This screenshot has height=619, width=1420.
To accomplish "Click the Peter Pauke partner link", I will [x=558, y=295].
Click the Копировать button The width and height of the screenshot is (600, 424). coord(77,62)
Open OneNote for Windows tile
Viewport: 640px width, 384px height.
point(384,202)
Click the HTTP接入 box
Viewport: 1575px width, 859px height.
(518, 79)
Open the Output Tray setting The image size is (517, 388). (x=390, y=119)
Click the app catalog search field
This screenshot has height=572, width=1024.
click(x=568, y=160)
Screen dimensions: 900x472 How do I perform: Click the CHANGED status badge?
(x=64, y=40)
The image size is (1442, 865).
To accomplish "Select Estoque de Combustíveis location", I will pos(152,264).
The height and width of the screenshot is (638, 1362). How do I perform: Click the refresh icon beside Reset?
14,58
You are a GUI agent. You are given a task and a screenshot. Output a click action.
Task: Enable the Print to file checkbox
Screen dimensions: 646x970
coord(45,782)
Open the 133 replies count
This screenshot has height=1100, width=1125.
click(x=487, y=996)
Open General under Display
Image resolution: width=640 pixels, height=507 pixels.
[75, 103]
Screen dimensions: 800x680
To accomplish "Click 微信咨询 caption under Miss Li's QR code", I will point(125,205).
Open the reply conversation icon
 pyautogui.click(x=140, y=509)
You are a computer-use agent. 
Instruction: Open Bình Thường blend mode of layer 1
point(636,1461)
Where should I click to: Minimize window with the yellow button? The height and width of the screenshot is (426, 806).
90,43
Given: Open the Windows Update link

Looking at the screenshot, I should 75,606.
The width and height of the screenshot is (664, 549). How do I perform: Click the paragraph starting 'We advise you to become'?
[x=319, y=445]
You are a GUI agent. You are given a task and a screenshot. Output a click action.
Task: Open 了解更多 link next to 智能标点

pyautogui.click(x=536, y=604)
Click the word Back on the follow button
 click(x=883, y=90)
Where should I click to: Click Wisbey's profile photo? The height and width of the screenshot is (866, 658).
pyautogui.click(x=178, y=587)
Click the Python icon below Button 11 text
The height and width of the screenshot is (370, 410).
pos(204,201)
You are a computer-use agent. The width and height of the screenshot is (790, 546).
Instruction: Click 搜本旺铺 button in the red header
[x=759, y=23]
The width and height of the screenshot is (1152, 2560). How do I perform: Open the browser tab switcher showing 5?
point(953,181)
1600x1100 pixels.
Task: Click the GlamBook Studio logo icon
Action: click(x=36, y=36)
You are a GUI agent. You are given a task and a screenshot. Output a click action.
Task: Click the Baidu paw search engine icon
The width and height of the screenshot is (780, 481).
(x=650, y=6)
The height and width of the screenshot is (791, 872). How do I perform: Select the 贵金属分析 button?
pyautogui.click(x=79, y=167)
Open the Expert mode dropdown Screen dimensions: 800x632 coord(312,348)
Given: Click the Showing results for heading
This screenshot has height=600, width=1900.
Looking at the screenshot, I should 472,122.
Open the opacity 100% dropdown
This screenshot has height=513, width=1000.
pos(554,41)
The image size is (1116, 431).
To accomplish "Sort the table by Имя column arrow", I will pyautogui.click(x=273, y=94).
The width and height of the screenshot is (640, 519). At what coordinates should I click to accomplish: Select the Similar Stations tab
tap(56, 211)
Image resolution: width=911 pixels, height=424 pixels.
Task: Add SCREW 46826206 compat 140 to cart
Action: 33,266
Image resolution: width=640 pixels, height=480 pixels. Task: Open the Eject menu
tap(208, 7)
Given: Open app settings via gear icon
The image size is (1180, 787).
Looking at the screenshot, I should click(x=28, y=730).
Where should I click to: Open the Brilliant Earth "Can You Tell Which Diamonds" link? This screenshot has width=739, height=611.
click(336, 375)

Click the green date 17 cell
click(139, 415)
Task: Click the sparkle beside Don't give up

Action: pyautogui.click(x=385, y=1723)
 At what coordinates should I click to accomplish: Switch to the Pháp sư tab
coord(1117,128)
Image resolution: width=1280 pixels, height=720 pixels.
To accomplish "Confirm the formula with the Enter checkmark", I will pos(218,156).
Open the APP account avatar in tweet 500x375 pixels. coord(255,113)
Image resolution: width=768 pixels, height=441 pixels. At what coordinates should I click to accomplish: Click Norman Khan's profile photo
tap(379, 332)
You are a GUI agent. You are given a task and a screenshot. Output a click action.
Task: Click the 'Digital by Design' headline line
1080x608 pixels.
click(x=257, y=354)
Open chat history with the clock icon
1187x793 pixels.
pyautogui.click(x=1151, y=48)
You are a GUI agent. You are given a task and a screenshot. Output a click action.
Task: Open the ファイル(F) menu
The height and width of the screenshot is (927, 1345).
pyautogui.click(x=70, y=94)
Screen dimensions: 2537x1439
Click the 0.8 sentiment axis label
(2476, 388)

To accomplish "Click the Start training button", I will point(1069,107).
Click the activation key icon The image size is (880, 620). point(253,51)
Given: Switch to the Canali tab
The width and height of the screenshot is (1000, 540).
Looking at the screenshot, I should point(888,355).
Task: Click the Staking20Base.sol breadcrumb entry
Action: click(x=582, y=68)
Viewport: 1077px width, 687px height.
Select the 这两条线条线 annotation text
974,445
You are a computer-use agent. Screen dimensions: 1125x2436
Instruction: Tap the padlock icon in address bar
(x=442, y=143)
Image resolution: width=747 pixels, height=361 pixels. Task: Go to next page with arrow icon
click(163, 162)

About this task
Restate word for word only the lines above from the line containing "The image size is (1442, 865)." to the line containing "You are a computer-use agent. The", both of them included.

Final answer
The image size is (1442, 865).
To accomplish "Select Estoque de Combustíveis location", I will pos(152,264).
The height and width of the screenshot is (638, 1362). How do I perform: Click the refresh icon beside Reset?
14,58
You are a GUI agent. You are given a task and a screenshot. Output a click action.
Task: Enable the Print to file checkbox
Screen dimensions: 646x970
coord(45,782)
Open the 133 replies count
This screenshot has height=1100, width=1125.
click(x=487, y=996)
Open General under Display
Image resolution: width=640 pixels, height=507 pixels.
[75, 103]
Screen dimensions: 800x680
To accomplish "Click 微信咨询 caption under Miss Li's QR code", I will point(125,205).
Open the reply conversation icon
 pyautogui.click(x=140, y=509)
You are a computer-use agent. 
Instruction: Open Bình Thường blend mode of layer 1
point(636,1461)
Where should I click to: Minimize window with the yellow button? The height and width of the screenshot is (426, 806).
90,43
Given: Open the Windows Update link

Looking at the screenshot, I should 75,606.
The width and height of the screenshot is (664, 549). How do I perform: Click the paragraph starting 'We advise you to become'?
[x=319, y=445]
You are a GUI agent. You are given a task and a screenshot. Output a click action.
Task: Open 了解更多 link next to 智能标点

pyautogui.click(x=536, y=604)
Click the word Back on the follow button
 click(x=883, y=90)
Where should I click to: Click Wisbey's profile photo? The height and width of the screenshot is (866, 658).
pyautogui.click(x=178, y=587)
Click the Python icon below Button 11 text
The height and width of the screenshot is (370, 410).
pos(204,201)
You are a computer-use agent. The width and height of the screenshot is (790, 546).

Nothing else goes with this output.